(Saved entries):

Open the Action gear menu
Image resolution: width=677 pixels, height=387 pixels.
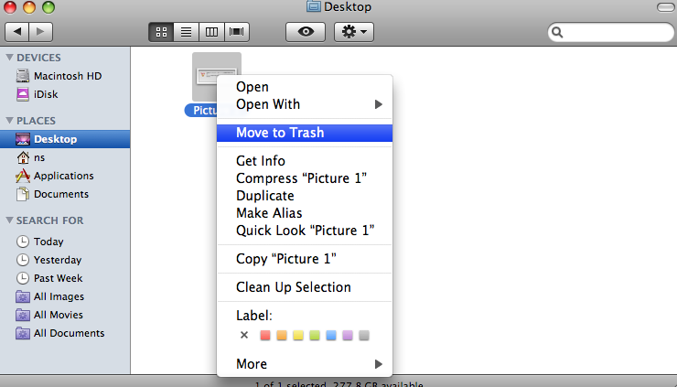pyautogui.click(x=353, y=32)

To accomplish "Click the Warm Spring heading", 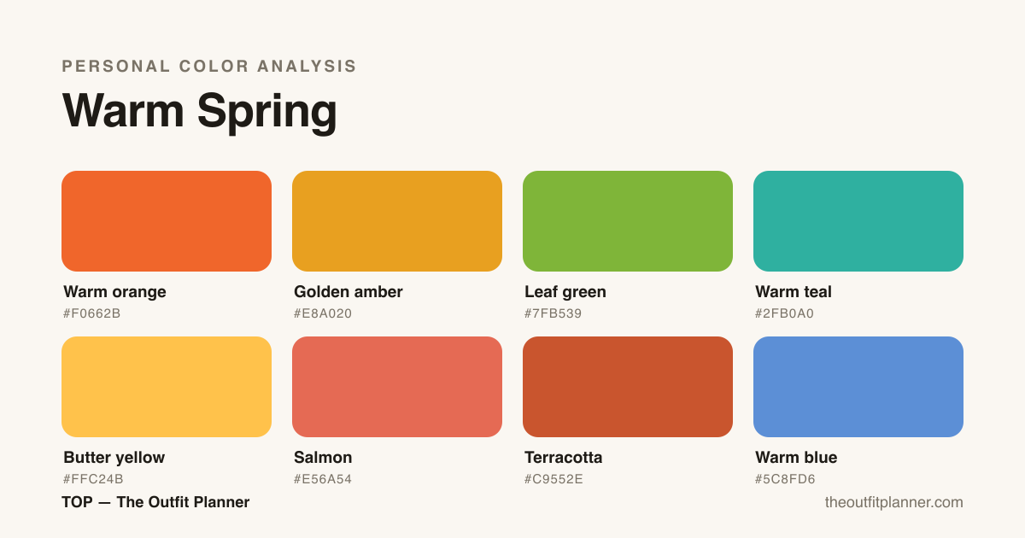I will click(x=200, y=112).
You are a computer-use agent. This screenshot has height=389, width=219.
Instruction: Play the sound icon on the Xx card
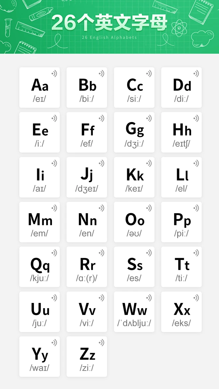[196, 298]
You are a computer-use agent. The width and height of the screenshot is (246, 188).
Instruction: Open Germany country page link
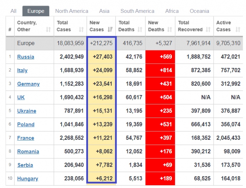[28, 84]
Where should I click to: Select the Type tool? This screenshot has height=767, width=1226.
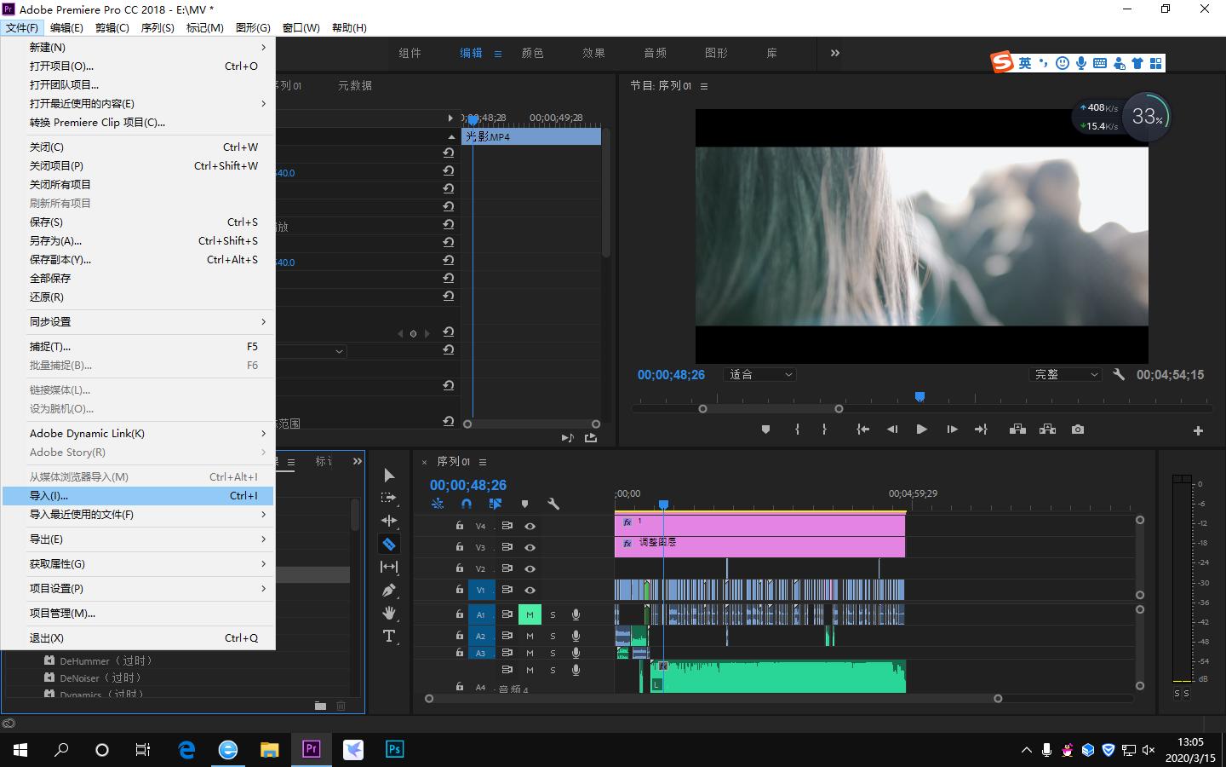tap(389, 636)
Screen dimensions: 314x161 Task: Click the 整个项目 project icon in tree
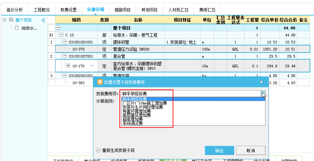(x=11, y=20)
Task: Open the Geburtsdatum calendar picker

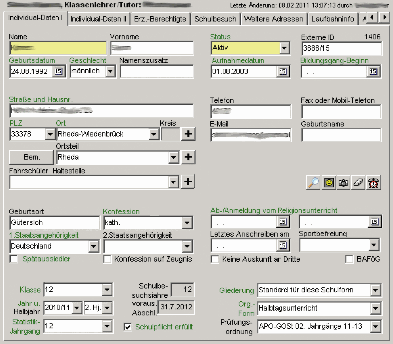Action: [x=58, y=71]
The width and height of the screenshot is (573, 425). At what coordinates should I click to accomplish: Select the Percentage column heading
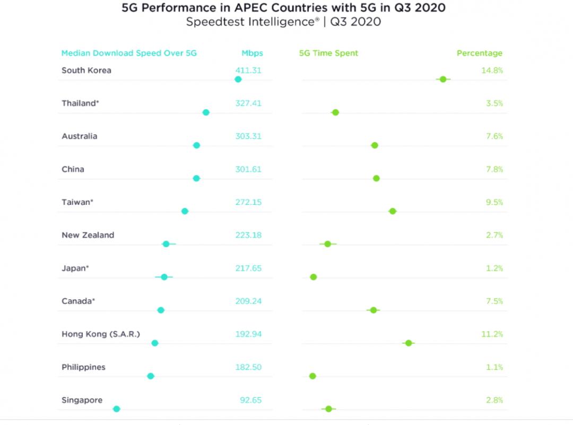coord(479,53)
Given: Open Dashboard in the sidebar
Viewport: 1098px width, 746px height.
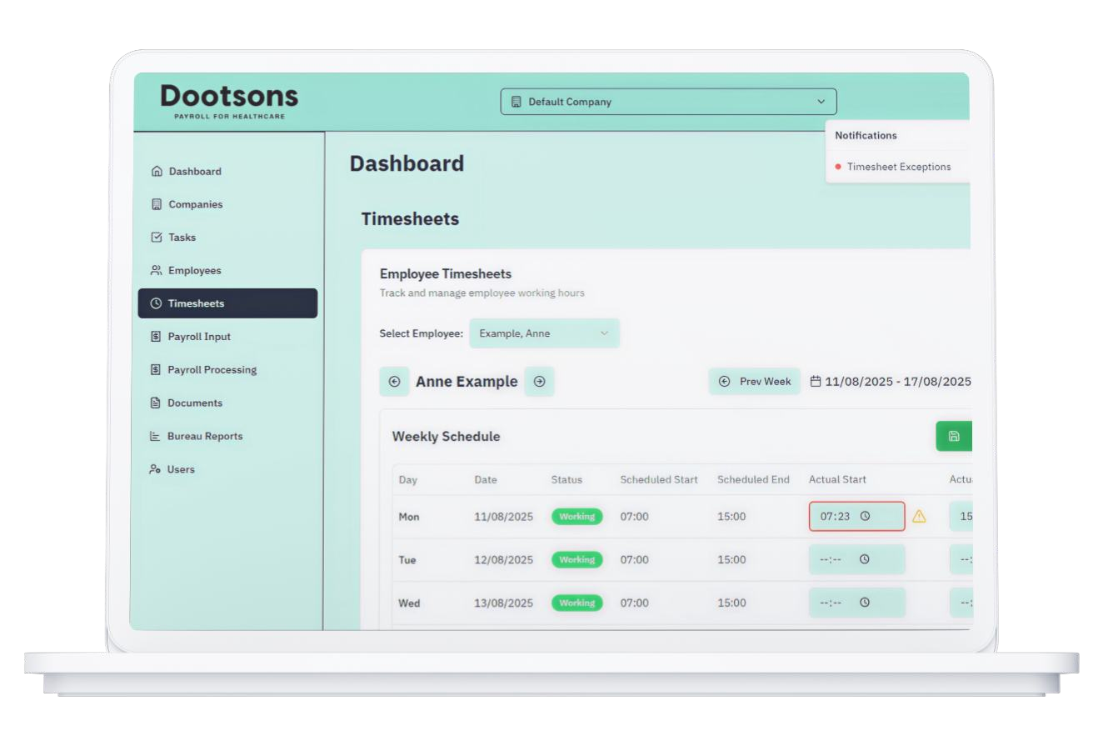Looking at the screenshot, I should click(194, 172).
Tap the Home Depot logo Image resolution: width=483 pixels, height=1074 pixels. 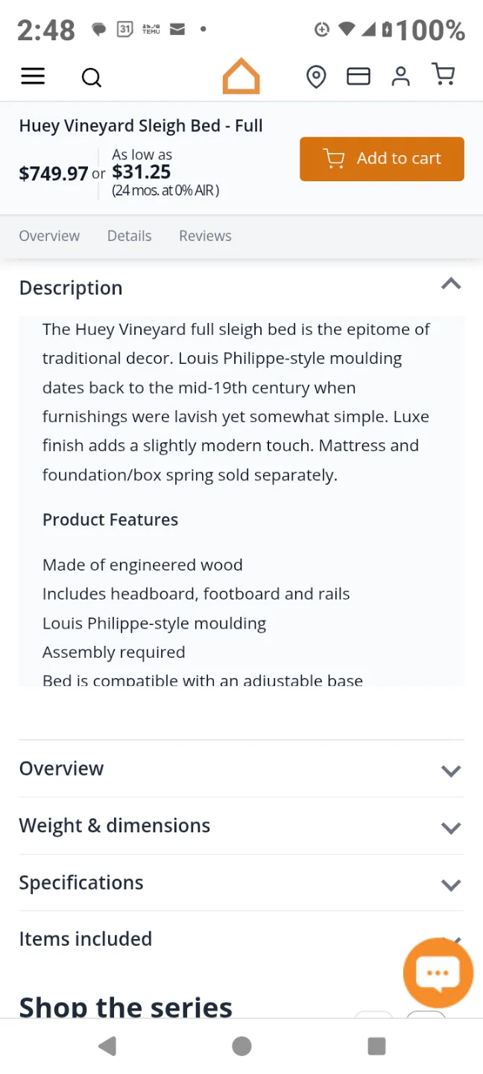tap(241, 75)
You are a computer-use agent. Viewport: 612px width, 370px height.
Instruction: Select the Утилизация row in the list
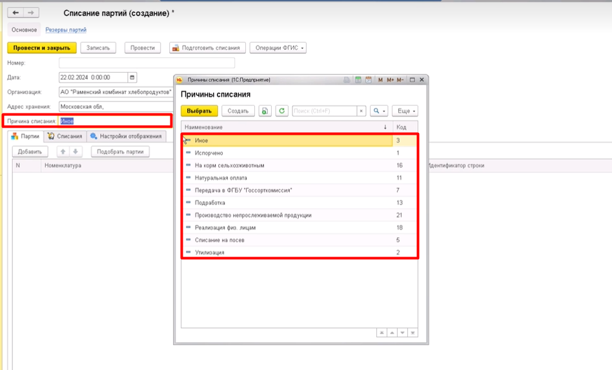coord(300,252)
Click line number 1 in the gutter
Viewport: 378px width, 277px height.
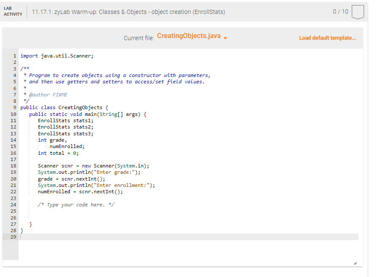(x=14, y=55)
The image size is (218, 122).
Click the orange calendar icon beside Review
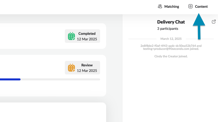[x=72, y=68]
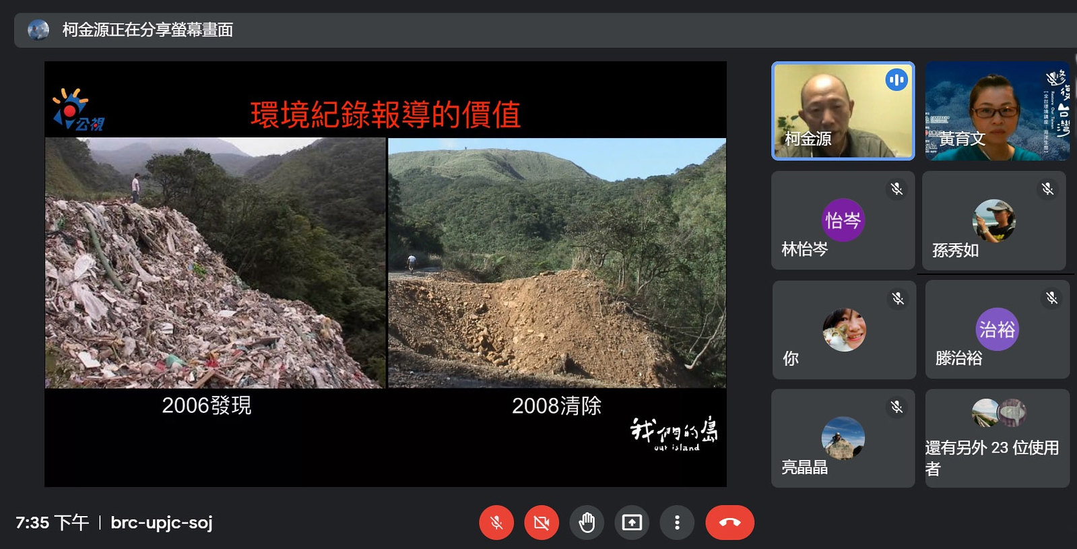Turn on the camera button
Screen dimensions: 1077x549
point(542,523)
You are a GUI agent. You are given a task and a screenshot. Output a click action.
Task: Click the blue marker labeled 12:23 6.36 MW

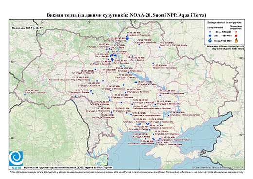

(What is expected): Gather up, from the records above, each line where the word "computer" appears.

(Task solution):
You are a computer-use agent. This screenshot has height=389, width=219.
You are a computer-use agent. The width and height of the screenshot is (246, 188).
You are a computer-use agent. Viewport: 612px width, 370px height.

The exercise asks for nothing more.